• Problem to solve:
Look for "dimensions" in each line of the entries, and return the matching lines.

• Listed entries:
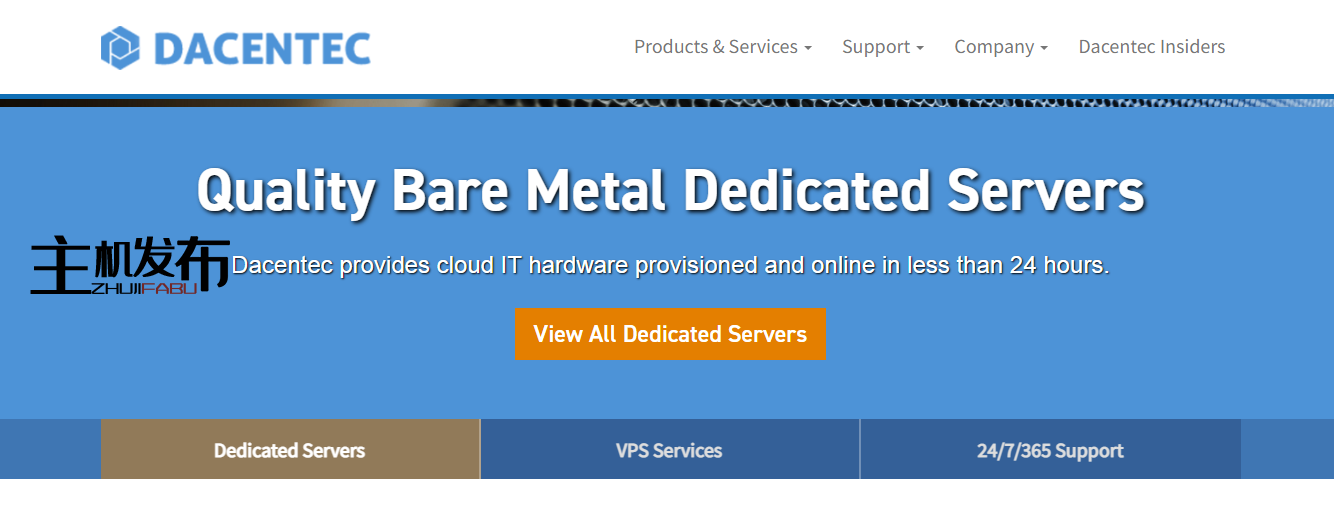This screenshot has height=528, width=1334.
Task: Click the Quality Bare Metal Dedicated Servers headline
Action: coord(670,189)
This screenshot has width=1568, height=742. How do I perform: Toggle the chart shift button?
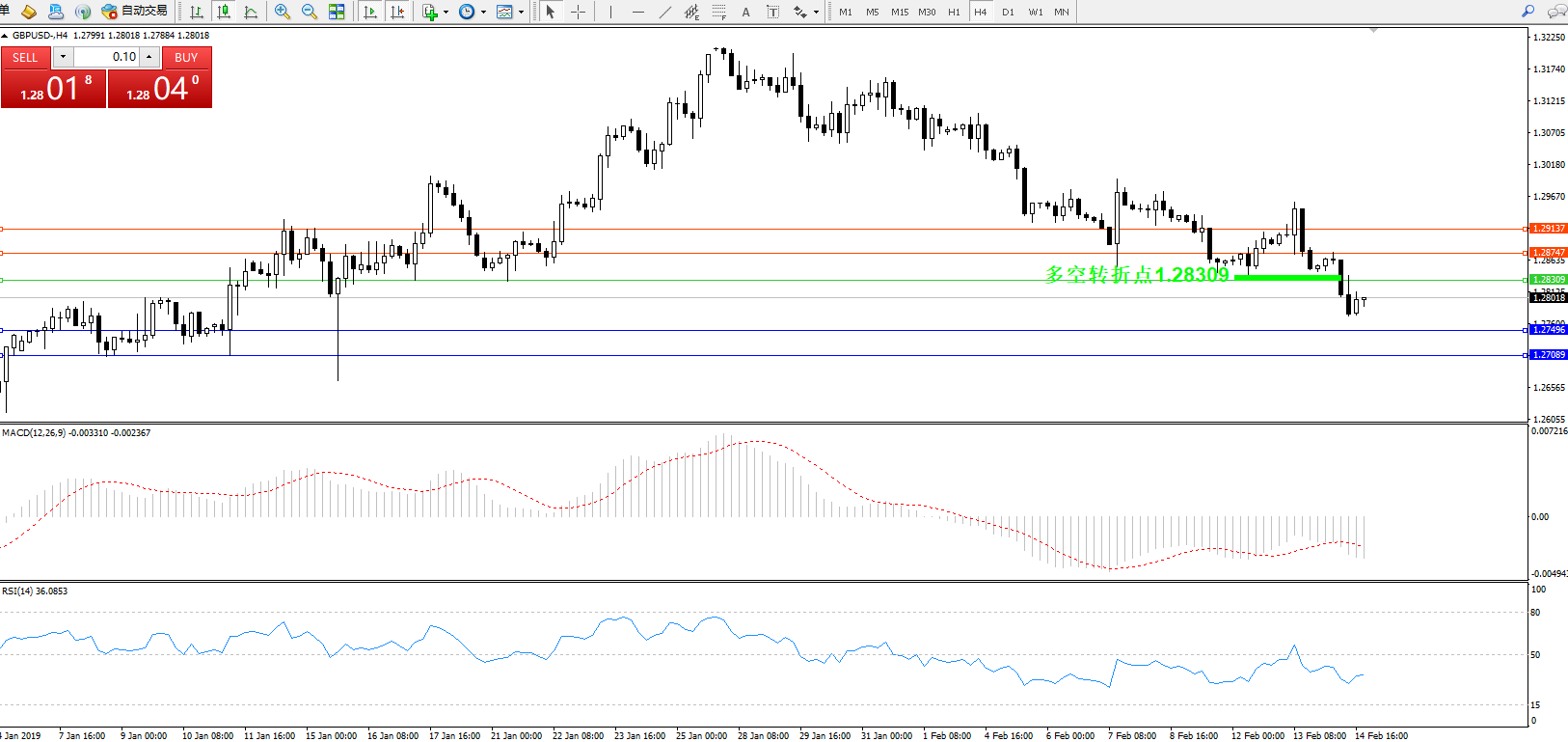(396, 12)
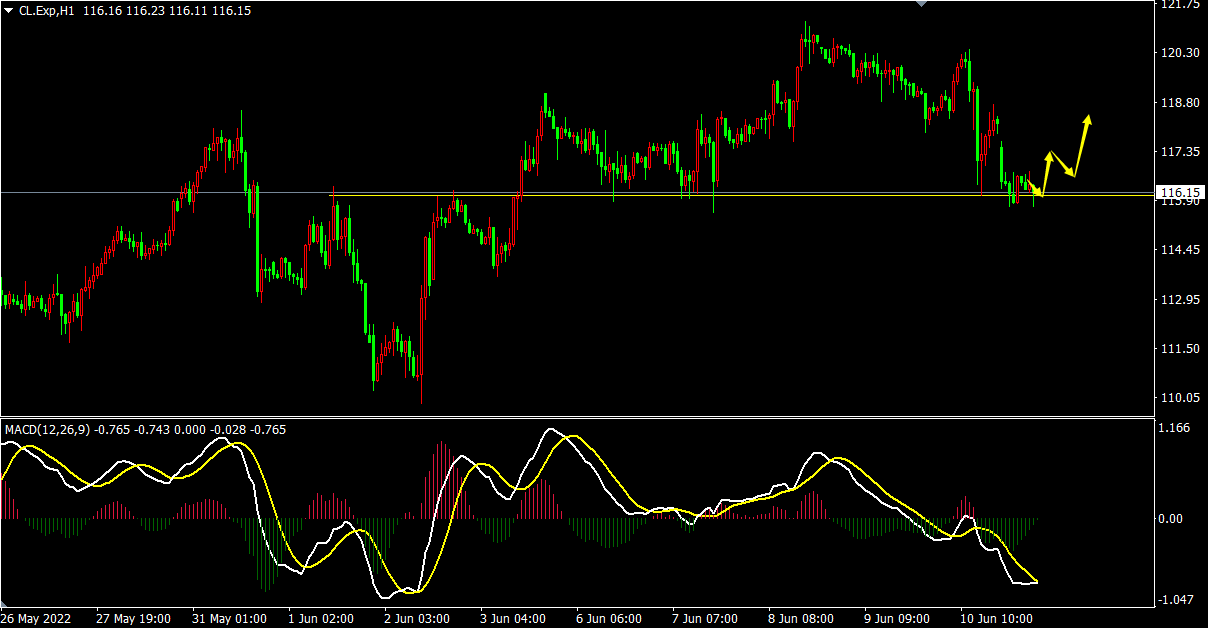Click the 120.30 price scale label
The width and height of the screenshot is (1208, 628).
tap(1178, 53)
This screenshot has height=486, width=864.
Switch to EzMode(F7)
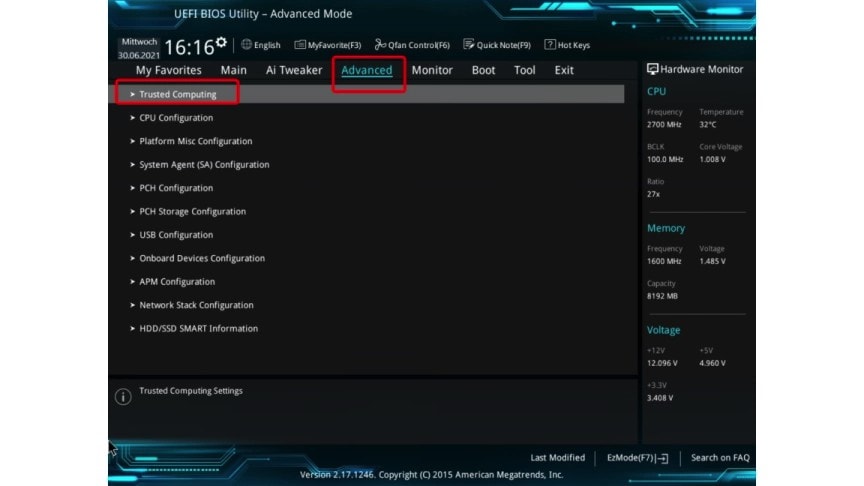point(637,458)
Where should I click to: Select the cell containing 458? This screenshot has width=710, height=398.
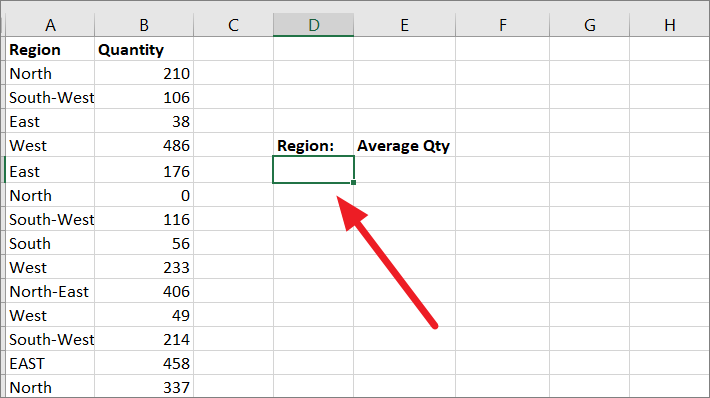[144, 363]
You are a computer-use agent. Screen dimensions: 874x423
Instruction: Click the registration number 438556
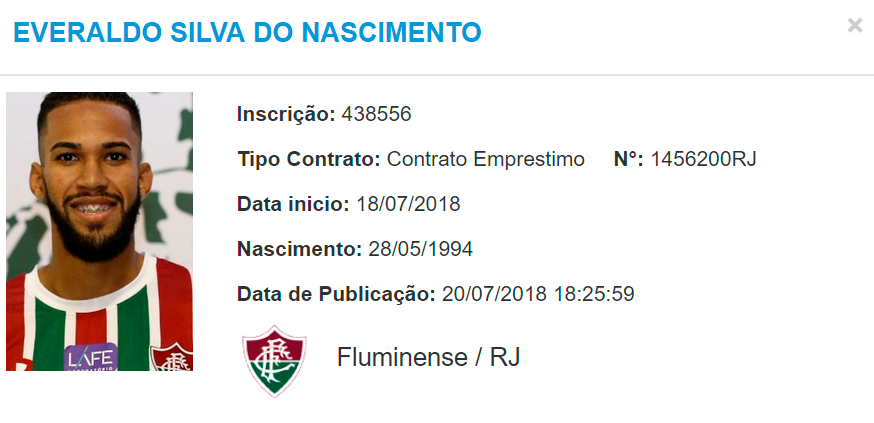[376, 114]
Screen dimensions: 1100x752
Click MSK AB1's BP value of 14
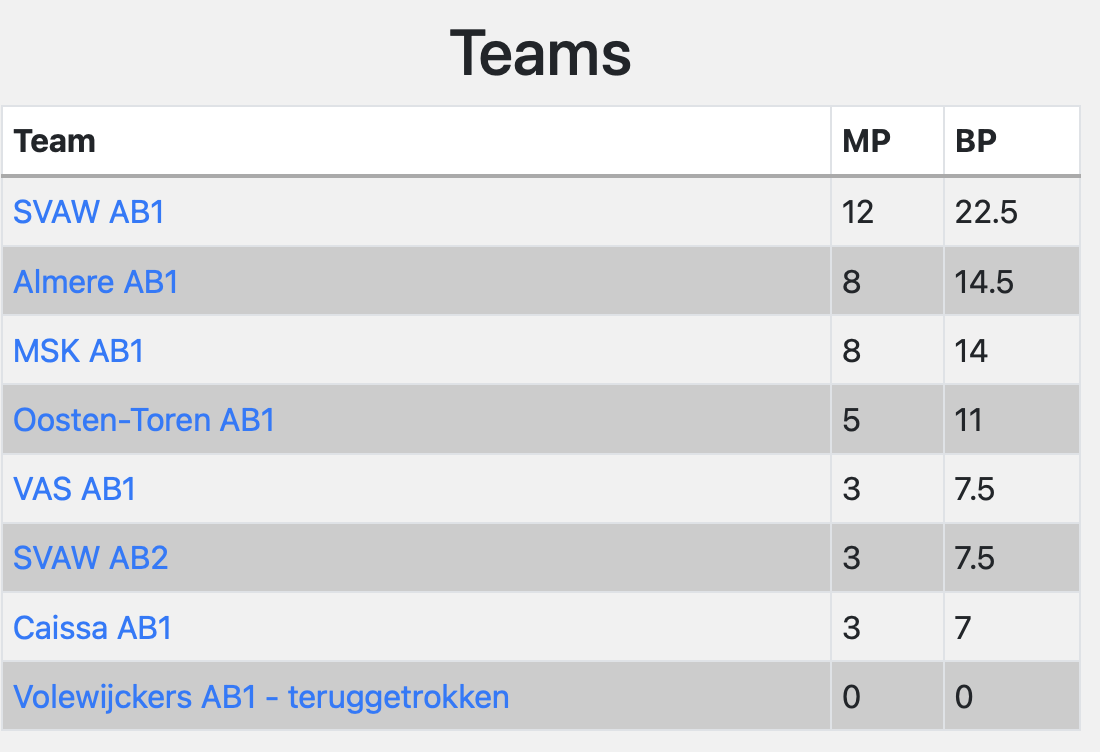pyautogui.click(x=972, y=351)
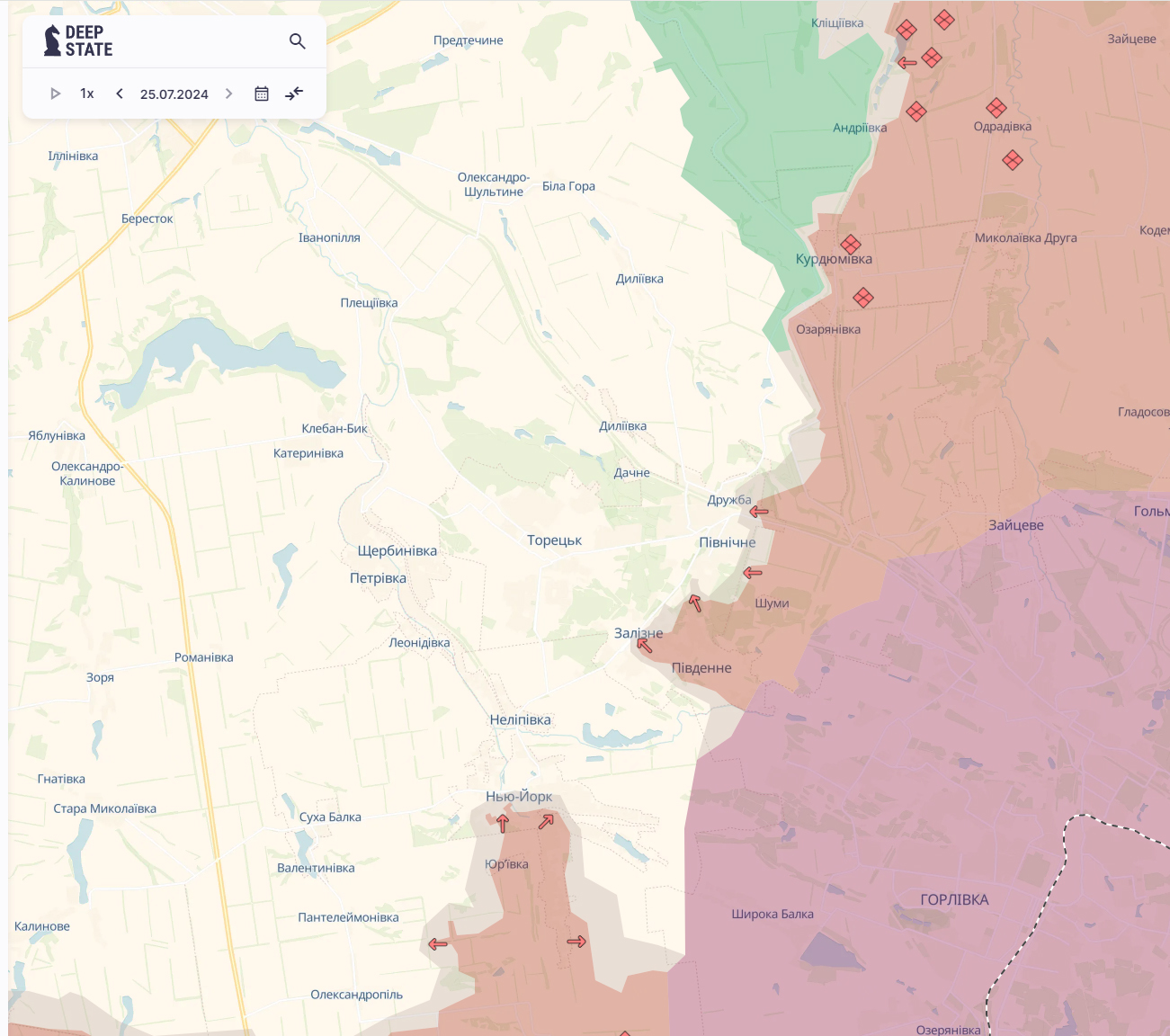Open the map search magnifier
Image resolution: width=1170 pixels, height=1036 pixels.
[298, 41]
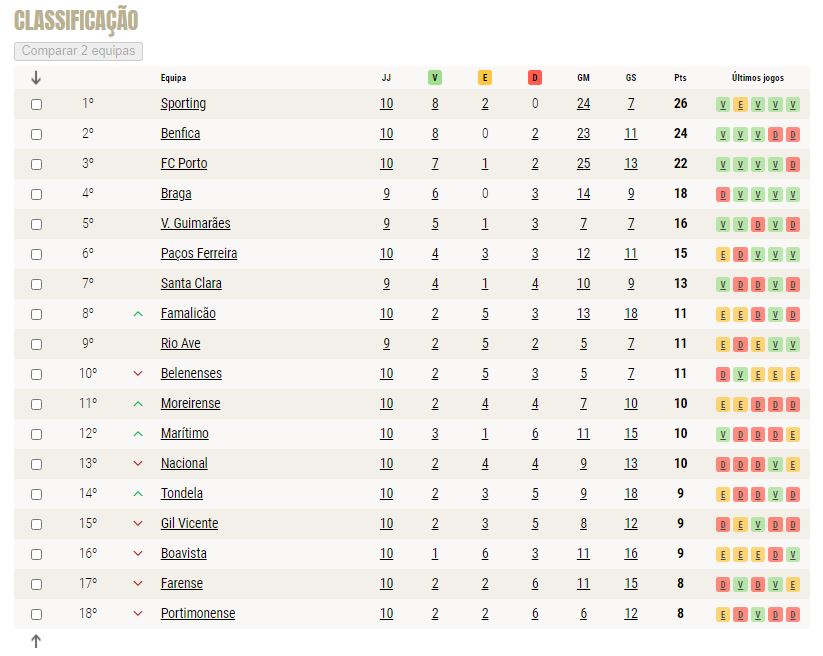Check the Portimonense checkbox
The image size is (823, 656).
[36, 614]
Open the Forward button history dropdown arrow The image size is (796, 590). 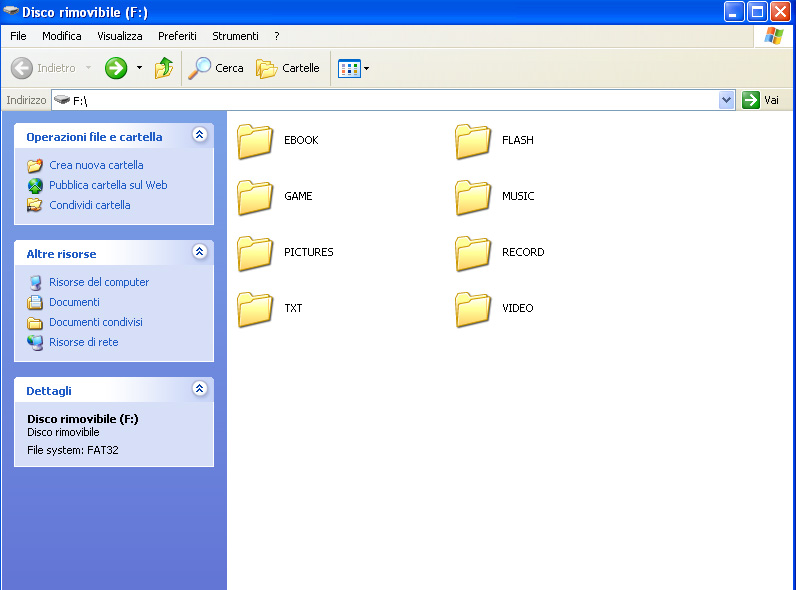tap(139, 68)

• Answer box:
You are a computer-use agent. Screen dimensions: 874x423
Screen dimensions: 1100x752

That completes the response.